Before suspend the line is flat and the frametimes are consistent. After suspend, the line is flat if i stat looking at the same point. If i move the mouse around so that the scene being rendered is different the times spike.

edit: I could try the nouveau driver but the performance is so poor I think I’d struggle to see the difference if there was an issue.

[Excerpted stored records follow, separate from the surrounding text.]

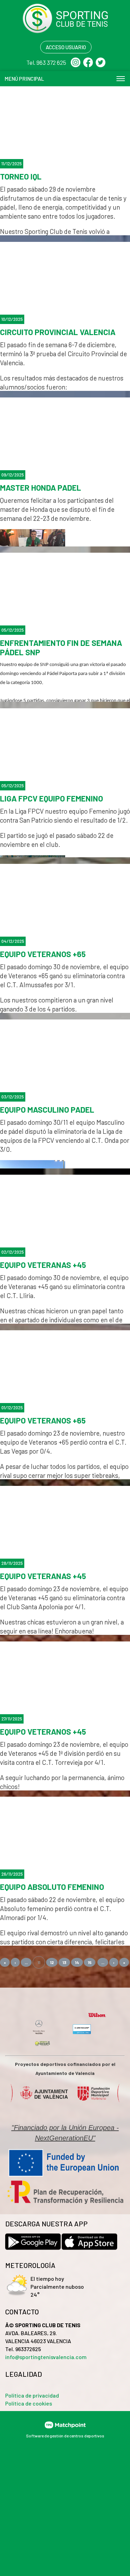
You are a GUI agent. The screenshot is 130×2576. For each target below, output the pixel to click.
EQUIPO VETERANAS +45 (43, 1265)
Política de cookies (28, 2403)
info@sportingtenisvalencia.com (46, 2357)
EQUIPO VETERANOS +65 (43, 954)
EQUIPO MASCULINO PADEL (47, 1109)
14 (77, 1962)
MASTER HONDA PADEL (40, 487)
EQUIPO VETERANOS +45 (43, 1731)
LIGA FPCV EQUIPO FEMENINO (51, 798)
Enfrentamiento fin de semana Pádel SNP (61, 647)
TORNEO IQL (21, 176)
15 (90, 1962)
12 (52, 1962)
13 (64, 1962)
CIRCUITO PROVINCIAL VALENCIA (57, 332)
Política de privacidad (32, 2395)
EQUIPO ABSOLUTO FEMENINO (52, 1887)
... (26, 1962)
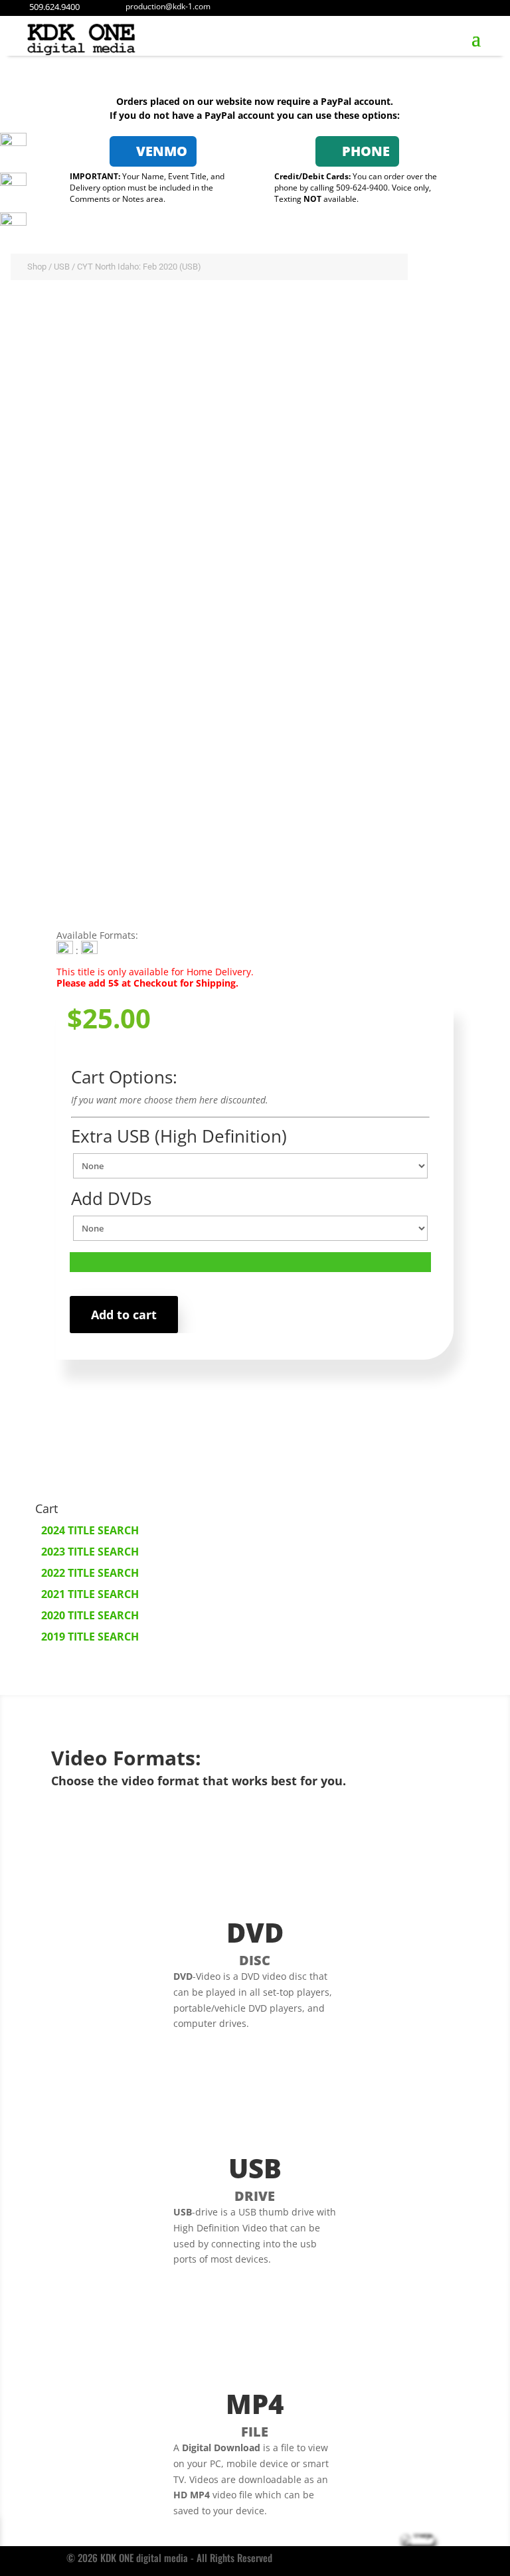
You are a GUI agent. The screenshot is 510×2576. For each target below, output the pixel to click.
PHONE (366, 151)
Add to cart (124, 1315)
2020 (68, 895)
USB (62, 267)
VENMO (161, 151)
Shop (36, 267)
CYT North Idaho (134, 895)
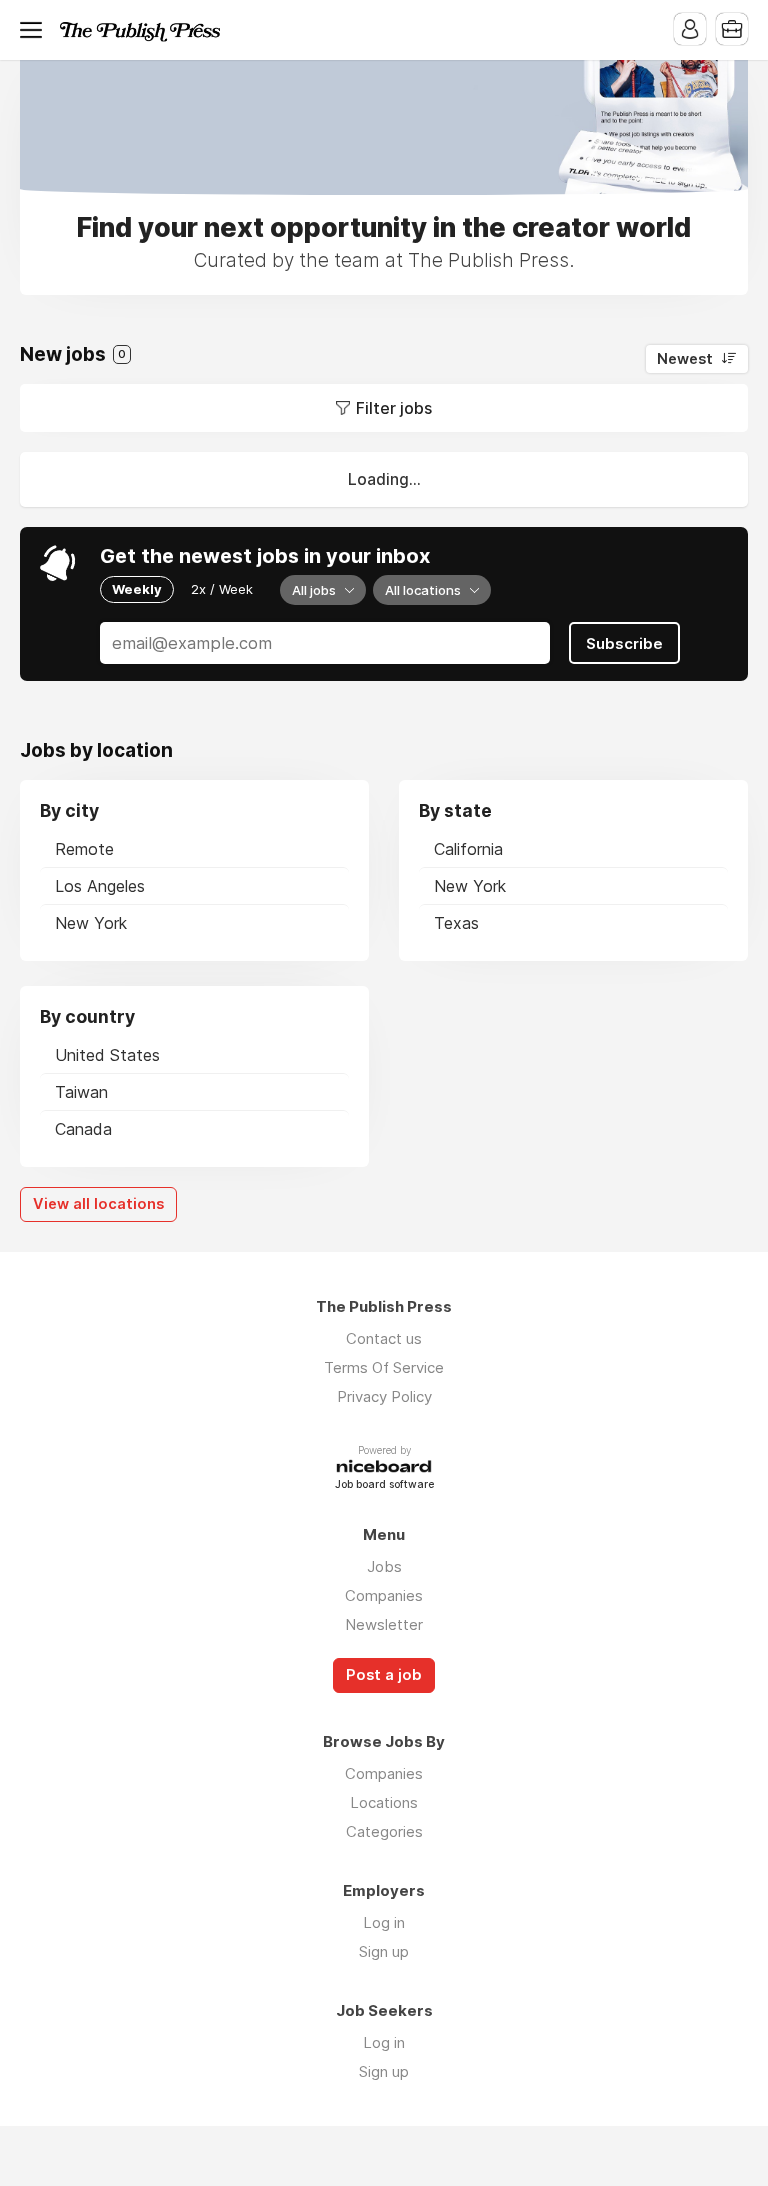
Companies (384, 1595)
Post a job (384, 1675)
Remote (84, 849)
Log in (384, 1922)
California (468, 849)
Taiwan (81, 1092)
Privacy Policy (384, 1396)
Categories (384, 1831)
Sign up (384, 1951)
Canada (83, 1129)
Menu (35, 30)
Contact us (384, 1338)
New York (91, 923)
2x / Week (222, 589)
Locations (384, 1802)
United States (107, 1055)
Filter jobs (394, 408)
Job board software (384, 1485)
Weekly (137, 589)
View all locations (98, 1204)
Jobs (384, 1566)
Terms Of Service (384, 1367)
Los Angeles (100, 886)
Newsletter (384, 1624)
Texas (456, 923)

bandwidthTest results (I set the performance mode for both tests in the nvidia settings gui given the notice ):

Fresh boot:

[CUDA Bandwidth Test] - Starting...
Running on...

 Device 0: GeForce GTX 980 Ti
 Quick Mode

 Host to Device Bandwidth, 1 Device(s)
 PINNED Memory Transfers
   Transfer Size (Bytes)        Bandwidth(MB/s)
   33554432                     12802.1

 Device to Host Bandwidth, 1 Device(s)
 PINNED Memory Transfers
   Transfer Size (Bytes)        Bandwidth(MB/s)
   33554432                     7461.4

 Device to Device Bandwidth, 1 Device(s)
 PINNED Memory Transfers
   Transfer Size (Bytes)        Bandwidth(MB/s)
   33554432                     242920.8

Result = PASS

After suspend:

[CUDA Bandwidth Test] - Starting...
Running on...

 Device 0: GeForce GTX 980 Ti
 Quick Mode

 Host to Device Bandwidth, 1 Device(s)
 PINNED Memory Transfers
   Transfer Size (Bytes)        Bandwidth(MB/s)
   33554432                     12800.3

 Device to Host Bandwidth, 1 Device(s)
 PINNED Memory Transfers
   Transfer Size (Bytes)        Bandwidth(MB/s)
   33554432                     7508.8

 Device to Device Bandwidth, 1 Device(s)
 PINNED Memory Transfers
   Transfer Size (Bytes)        Bandwidth(MB/s)
   33554432                     242856.3

Result = PASS

NOTE: The CUDA Samples are not meant for performance measurements. Results may vary when GPU Boost is enabled.

No real differences there unfortunately.